Les trajectoires des communes de Pointe-à-Pitre et Fort-de-France ne souffrent pas, pour leur part, de problèmes de fiabilité. Cependant, au regard de l'ampleur des difficultés au moment de la signature des contrats et du niveau des déficits enregistrés, force est de constater que les moyens, notamment budgétaires avec le versement de subventions, ne sont pas à la hauteur des besoins.

Les objectifs cibles ont été, pour ces deux communes, atteints pour nombre d'entre eux. Pour autant, les déficits cumulés des deux sections d'investissement et de fonctionnement restent très élevés et ne permettent pas d'envisager un retour à l'équilibre en 2023.

Dans ce contexte, il apparait nécessaire d'augmenter les subventions accordées et surtout de prolonger la durée des contrats jusqu'au retour à l'équilibre.

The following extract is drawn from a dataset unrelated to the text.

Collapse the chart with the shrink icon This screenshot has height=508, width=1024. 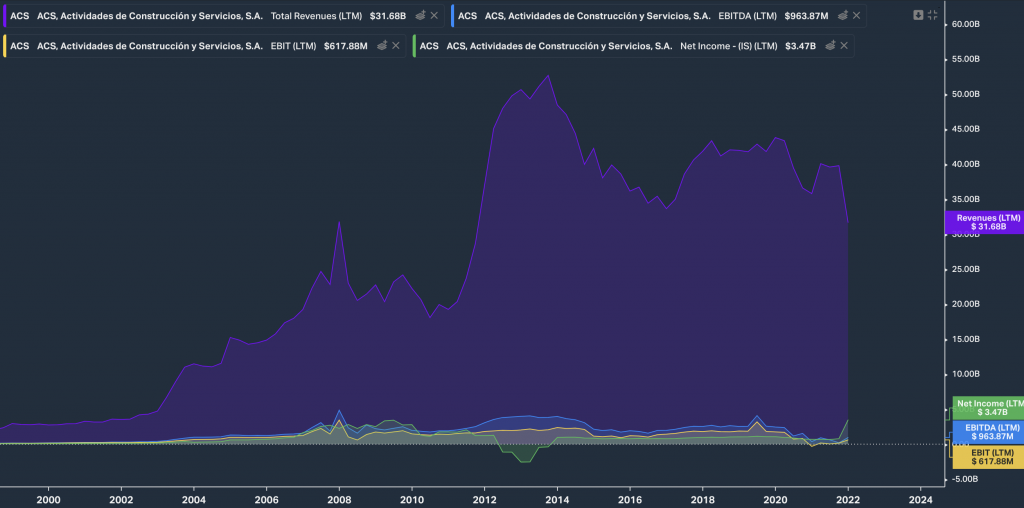(x=932, y=15)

Ces situations posent alors la question de l'objectif des COROM : un accompagnement dans les réformes structurelles permettant d'engager un redressement de la situation financière ou un réel retour à l'équilibre à même de dégager de nouvelles marges de manoeuvre tant en termes financiers qu'en termes d'amélioration des services publics offerts.

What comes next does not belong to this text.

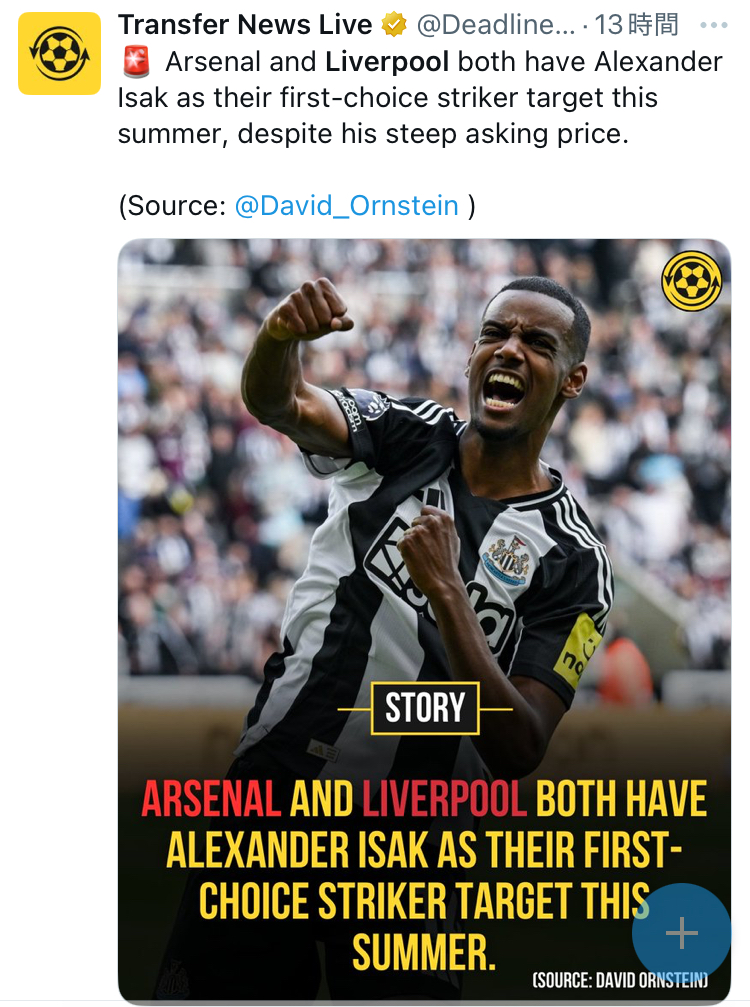Open the tweet's three-dot more menu
Screen dimensions: 750x1007
coord(714,24)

Les rapporteurs estiment que le deuxième objectif doit être privilégié ce qui nécessite, dans les situations les plus dégradées, un accompagnement plus long que la durée initiale de trois ans (cf. recommandations 4 et 5) ainsi qu'un soutien financier plus important.

S'il n'appartient pas à l'État de se substituer aux communes dans leurs obligations financières, les rapporteurs spéciaux soulignent cependant la responsabilité des services de l'État dans l'installation de dérives.

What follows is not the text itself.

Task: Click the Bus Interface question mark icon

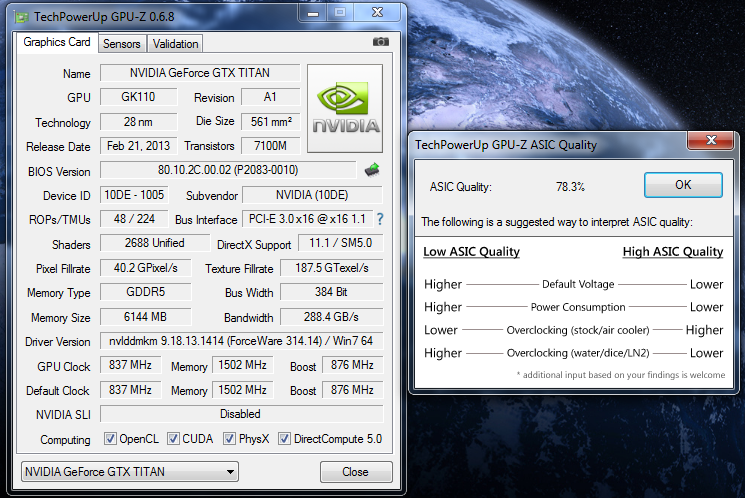Action: coord(380,219)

En effet, des défauts de contrôle de légalité ont, pour partie, contribuer à la dégradation de certaines situations (recrutements et paiements de contractuels sans contrat, marchés publics irréguliers, versements de primes irrégulières...).

Recommandation n° 2 : adapter le montant initial de la subvention exceptionnelle et des aides pour le remboursement des dettes fournisseurs en tenant compte des déficits cumulés et de l'encours de dettes fournisseurs (DGOM).